*Material provided*:
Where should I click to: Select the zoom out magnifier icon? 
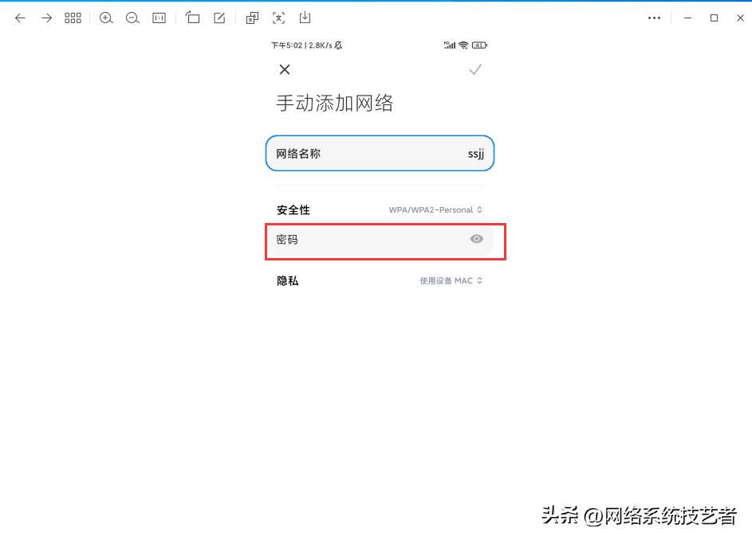tap(132, 18)
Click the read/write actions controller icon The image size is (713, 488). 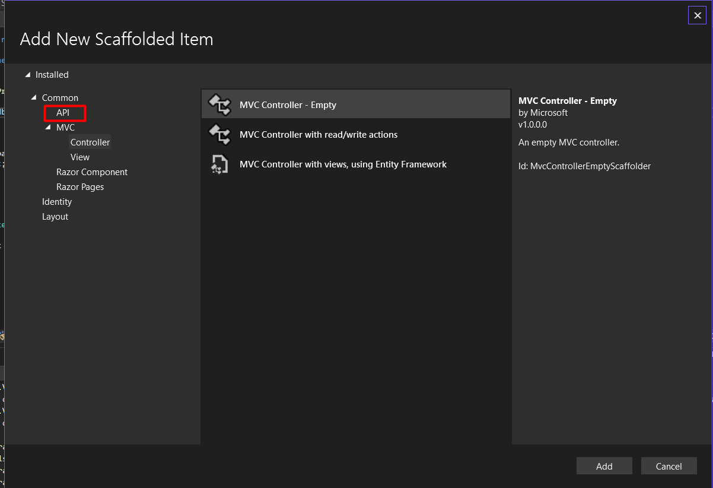[x=219, y=135]
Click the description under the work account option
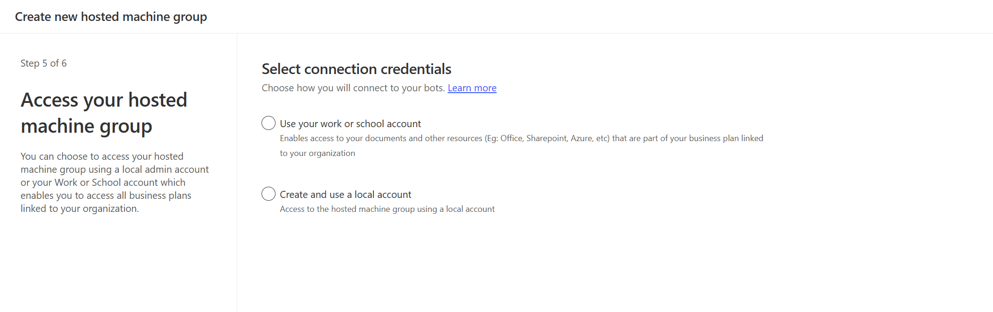Viewport: 993px width, 312px height. pyautogui.click(x=521, y=138)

*What to produce*:
Please copy only the lines from the one that contains "Click the description" through the last line of the records, exactly, and keep every picture out of the copy.

*Answer box*:
Click the description under the work account option
Viewport: 993px width, 312px height. pyautogui.click(x=521, y=138)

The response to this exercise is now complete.